Exercise requirements:
A: In the piece about the MIT entrepreneurial bootcamp, who created the Disciplined Entrepreneurship framework?
B: Reproduce word for word the passage of the bootcamp piece from "By forming hypotheses" to "the wrong road.".

Text extract:

====

To Ignite Growth, Break the Frame

To Ignite Growth, Break the Frame

In 2024, I was accepted into a highly competitive entrepreneurial bootcamp at MIT.

Over the course of two months, we explored the industry, regulatory environment, and ecosystem of the problems we aimed to solve, and it all culminated in an intense five-day, in-person session at MIT’s Media Lab, where each team was challenged to research, create, and ultimately pitch a commercial venture in just five days.

Despite over a decade of running Thrive and past experience with two technology startups, immersing myself in MIT’s Disciplined Entrepreneurship framework was at once the hardest and most rewarding experience of my career.

The framework, created and refined by legendary entrepreneur Bill Aulet, moves founders away from chasing the Big Idea and toward solving tangible customer problems. Put another way, it’s about building businesses around real issues faced by real people.

Uncovering and understanding those issues occurs through the continuous and evolving process of primary market research (PMR), a term and methodology I was only generally familiar with before the bootcamp.

Doing PMR the MIT way involves engaging directly with potential customers early and often, asking open-ended questions to help surface insights and uncovering unmet needs or pain points that help guide your business-building progress.

By forming hypotheses and validating or disproving them, we uncover the true issues we aim to solve. Instead of starting with a solution, we begin with the problem—ensuring the venture is grounded in addressing a real and verified need.

This approach minimizes wasted effort and resources, allowing us to build solutions that truly resonate with customers and solve pressing challenges.

As a design thinking practitioner, I’m not unfamiliar with the idea of performing qualitative research to get to an insight, but MIT’s framework forced me to see that the PMR process is continuous and always evolving.

It can also be done quickly and in real-time—I did ten on-the-fly interviews with people in our target market, often late at night, to validate an assumption or elicit an insight— providing opportunities for course correction before we’re too far down the wrong road.

At MIT, over the course of five days, we broke the frame I came there with—the frame that had me thinking that devising, validating, and pitching a commercial venture in five days was impossible. But at the end of those five (long and exhausting) days, that’s exactly what we did—to a room full of our peers, coaches, government representatives, and venture capitalists.

====

Recorded information:
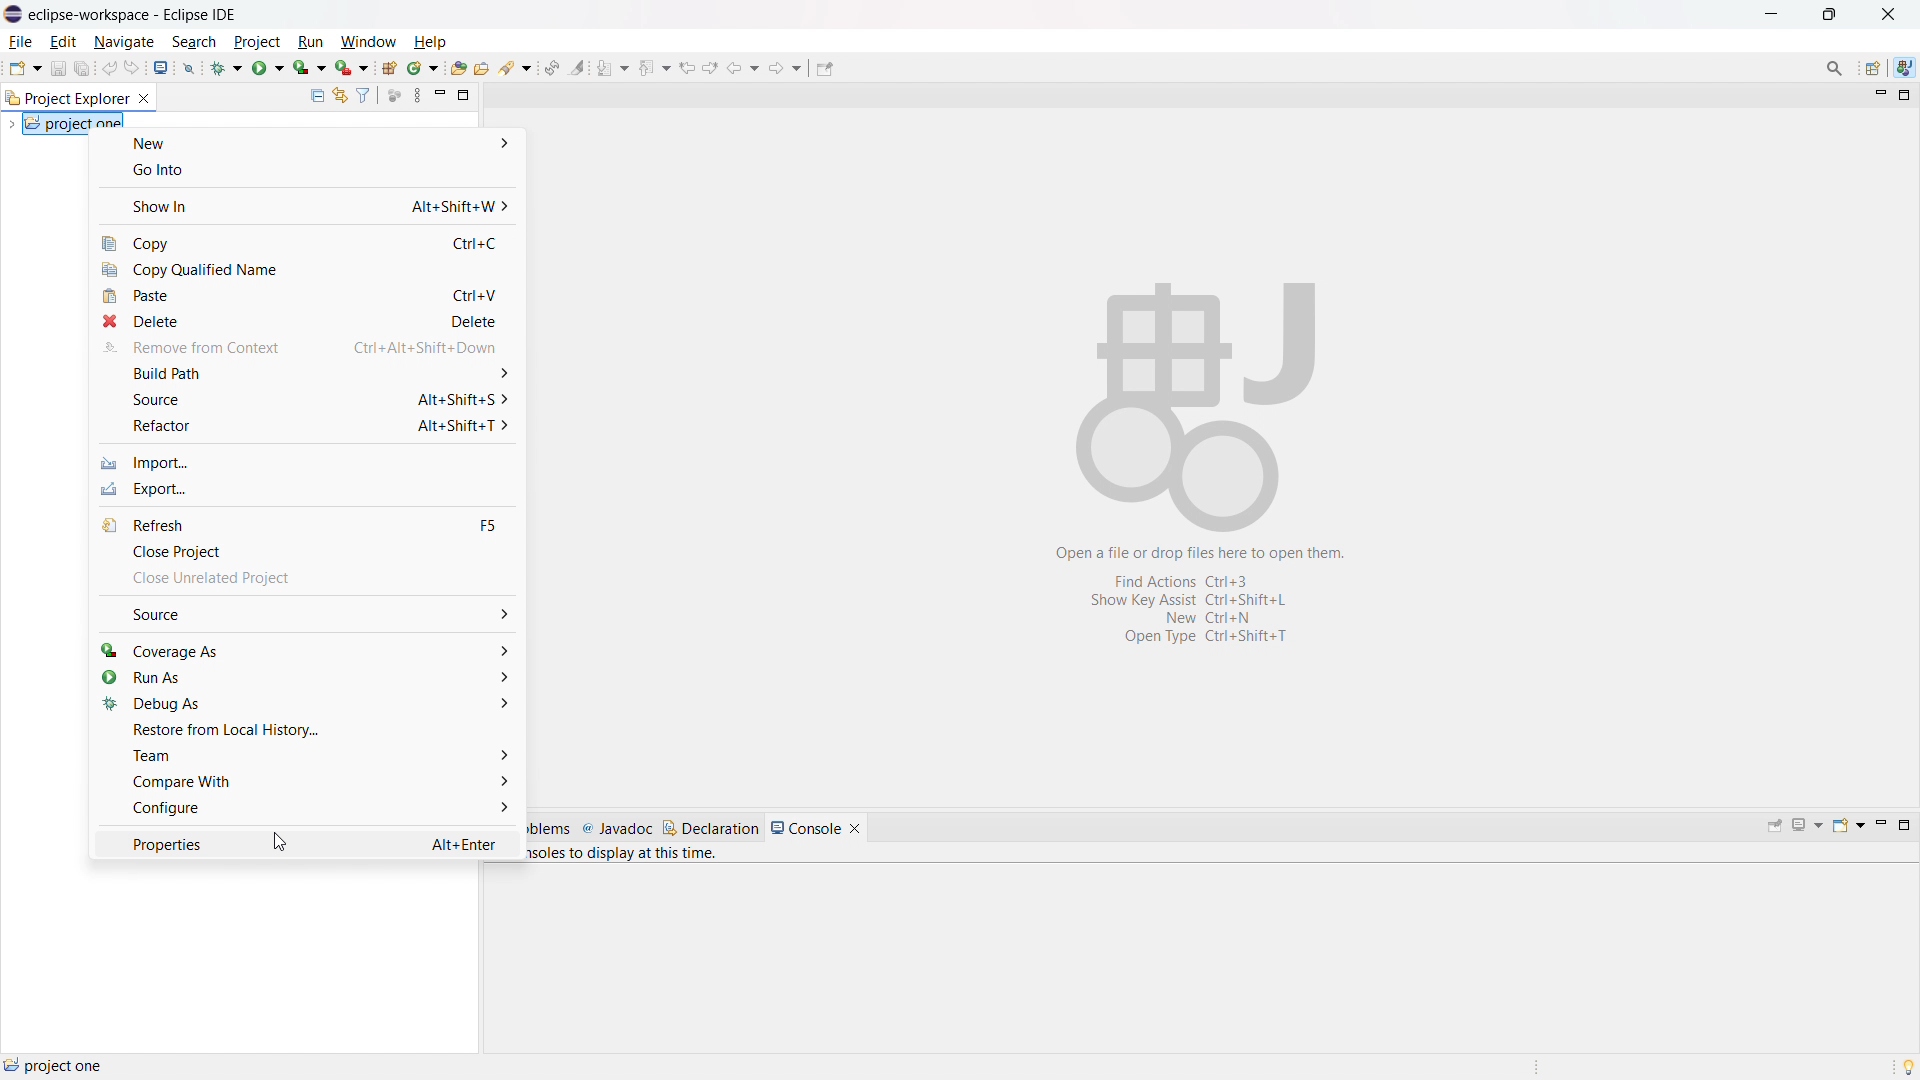  What do you see at coordinates (305, 703) in the screenshot?
I see `debug as` at bounding box center [305, 703].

====

Solutions by task:
A: Bill Aulet

B:
By forming hypotheses and validating or disproving them, we uncover the true issues we aim to solve. Instead of starting with a solution, we begin with the problem—ensuring the venture is grounded in addressing a real and verified need.

This approach minimizes wasted effort and resources, allowing us to build solutions that truly resonate with customers and solve pressing challenges.

As a design thinking practitioner, I’m not unfamiliar with the idea of performing qualitative research to get to an insight, but MIT’s framework forced me to see that the PMR process is continuous and always evolving.

It can also be done quickly and in real-time—I did ten on-the-fly interviews with people in our target market, often late at night, to validate an assumption or elicit an insight— providing opportunities for course correction before we’re too far down the wrong road.